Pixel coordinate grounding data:
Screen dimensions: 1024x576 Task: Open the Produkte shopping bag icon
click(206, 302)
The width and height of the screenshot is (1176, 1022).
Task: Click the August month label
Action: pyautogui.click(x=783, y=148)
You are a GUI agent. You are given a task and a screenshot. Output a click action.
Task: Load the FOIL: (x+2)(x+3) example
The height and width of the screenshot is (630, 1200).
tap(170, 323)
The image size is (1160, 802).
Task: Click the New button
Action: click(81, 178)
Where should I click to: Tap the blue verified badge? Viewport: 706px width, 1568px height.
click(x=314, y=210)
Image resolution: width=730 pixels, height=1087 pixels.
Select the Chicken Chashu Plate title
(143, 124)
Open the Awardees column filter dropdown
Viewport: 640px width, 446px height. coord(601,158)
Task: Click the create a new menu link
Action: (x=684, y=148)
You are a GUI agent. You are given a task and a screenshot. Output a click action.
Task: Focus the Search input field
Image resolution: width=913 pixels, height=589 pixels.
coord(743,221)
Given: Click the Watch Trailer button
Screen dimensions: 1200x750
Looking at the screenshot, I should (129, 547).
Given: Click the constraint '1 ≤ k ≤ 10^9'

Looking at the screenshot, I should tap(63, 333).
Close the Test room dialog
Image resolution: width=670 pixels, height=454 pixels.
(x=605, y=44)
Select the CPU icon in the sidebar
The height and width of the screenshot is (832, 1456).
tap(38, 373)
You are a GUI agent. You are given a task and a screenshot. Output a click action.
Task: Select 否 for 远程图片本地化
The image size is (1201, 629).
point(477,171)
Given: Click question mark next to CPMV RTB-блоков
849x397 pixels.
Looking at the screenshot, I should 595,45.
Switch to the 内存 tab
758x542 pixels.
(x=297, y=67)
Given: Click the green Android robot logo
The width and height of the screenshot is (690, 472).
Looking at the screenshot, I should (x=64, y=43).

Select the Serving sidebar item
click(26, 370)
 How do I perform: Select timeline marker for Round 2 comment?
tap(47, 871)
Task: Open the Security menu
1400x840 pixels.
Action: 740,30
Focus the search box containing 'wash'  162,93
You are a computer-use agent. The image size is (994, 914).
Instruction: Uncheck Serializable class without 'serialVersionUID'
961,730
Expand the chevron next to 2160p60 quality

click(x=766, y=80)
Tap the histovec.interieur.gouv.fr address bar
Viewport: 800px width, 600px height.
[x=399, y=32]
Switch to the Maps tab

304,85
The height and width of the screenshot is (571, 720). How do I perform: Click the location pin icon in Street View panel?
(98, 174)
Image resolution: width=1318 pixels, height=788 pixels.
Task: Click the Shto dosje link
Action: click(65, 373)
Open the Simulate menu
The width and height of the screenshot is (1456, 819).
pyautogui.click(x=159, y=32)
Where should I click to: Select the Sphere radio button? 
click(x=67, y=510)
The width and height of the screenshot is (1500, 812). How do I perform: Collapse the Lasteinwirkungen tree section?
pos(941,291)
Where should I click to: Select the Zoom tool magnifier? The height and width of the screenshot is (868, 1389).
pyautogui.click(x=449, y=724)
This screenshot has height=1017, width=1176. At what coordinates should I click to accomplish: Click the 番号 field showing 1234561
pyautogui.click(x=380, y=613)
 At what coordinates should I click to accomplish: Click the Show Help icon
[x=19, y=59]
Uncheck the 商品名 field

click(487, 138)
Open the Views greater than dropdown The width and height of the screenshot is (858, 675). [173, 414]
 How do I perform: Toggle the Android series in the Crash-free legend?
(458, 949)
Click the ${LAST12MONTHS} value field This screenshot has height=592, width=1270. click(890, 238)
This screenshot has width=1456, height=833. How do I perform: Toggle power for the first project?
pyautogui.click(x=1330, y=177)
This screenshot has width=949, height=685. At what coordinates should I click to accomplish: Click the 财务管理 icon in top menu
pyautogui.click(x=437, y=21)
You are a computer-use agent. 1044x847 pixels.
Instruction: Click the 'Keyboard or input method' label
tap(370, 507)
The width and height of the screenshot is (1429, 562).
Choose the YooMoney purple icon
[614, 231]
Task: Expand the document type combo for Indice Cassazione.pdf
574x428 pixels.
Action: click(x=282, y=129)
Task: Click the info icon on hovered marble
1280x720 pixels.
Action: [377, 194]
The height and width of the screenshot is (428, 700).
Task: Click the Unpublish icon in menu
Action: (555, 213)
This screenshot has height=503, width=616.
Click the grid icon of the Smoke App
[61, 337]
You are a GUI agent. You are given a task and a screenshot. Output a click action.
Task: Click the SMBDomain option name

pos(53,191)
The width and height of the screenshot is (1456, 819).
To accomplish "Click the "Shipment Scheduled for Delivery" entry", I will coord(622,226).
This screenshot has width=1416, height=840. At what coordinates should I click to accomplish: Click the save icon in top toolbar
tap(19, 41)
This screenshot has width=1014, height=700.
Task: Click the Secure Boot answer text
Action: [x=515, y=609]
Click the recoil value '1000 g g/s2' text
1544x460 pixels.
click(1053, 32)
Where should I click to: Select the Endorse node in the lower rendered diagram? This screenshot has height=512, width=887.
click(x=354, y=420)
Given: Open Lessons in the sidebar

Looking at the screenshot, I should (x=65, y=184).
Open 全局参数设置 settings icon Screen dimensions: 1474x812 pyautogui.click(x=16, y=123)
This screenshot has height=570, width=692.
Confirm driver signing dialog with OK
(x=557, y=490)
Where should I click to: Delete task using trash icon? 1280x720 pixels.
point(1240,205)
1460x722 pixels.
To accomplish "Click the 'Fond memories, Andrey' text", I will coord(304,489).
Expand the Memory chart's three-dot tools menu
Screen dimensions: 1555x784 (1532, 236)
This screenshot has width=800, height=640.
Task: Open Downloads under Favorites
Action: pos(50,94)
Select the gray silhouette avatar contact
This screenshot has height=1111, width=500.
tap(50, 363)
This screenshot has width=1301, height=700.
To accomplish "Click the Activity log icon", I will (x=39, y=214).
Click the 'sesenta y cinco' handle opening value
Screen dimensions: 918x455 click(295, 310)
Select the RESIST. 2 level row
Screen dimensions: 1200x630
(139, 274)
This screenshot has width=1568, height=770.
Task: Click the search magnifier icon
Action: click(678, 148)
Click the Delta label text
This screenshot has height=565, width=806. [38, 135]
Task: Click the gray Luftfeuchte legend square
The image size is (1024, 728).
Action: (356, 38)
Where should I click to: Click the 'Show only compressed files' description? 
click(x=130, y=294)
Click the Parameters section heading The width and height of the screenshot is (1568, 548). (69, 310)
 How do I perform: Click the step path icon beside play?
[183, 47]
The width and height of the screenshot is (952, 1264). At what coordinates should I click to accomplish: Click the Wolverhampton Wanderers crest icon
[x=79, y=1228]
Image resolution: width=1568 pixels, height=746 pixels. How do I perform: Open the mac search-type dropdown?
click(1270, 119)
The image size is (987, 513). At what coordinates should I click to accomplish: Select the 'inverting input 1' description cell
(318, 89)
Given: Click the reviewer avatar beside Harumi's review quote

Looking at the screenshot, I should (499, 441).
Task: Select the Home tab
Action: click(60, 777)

EXERCISE AIM:
Write out only the lines that run from the line containing "Open the Simulate menu" through the line containing "width=1270. click(890, 238)", both included, exactly as they appear above.

OUTPUT OF THE EXERCISE:
Open the Simulate menu
The width and height of the screenshot is (1456, 819).
pyautogui.click(x=159, y=32)
Where should I click to: Select the Sphere radio button? 
click(x=67, y=510)
The width and height of the screenshot is (1500, 812). How do I perform: Collapse the Lasteinwirkungen tree section?
pos(941,291)
Where should I click to: Select the Zoom tool magnifier? The height and width of the screenshot is (868, 1389).
pyautogui.click(x=449, y=724)
This screenshot has height=1017, width=1176. At what coordinates should I click to accomplish: Click the 番号 field showing 1234561
pyautogui.click(x=380, y=613)
 At what coordinates should I click to accomplish: Click the Show Help icon
[x=19, y=59]
Uncheck the 商品名 field

click(487, 138)
Open the Views greater than dropdown The width and height of the screenshot is (858, 675). [173, 414]
 How do I perform: Toggle the Android series in the Crash-free legend?
(458, 949)
Click the ${LAST12MONTHS} value field This screenshot has height=592, width=1270. click(890, 238)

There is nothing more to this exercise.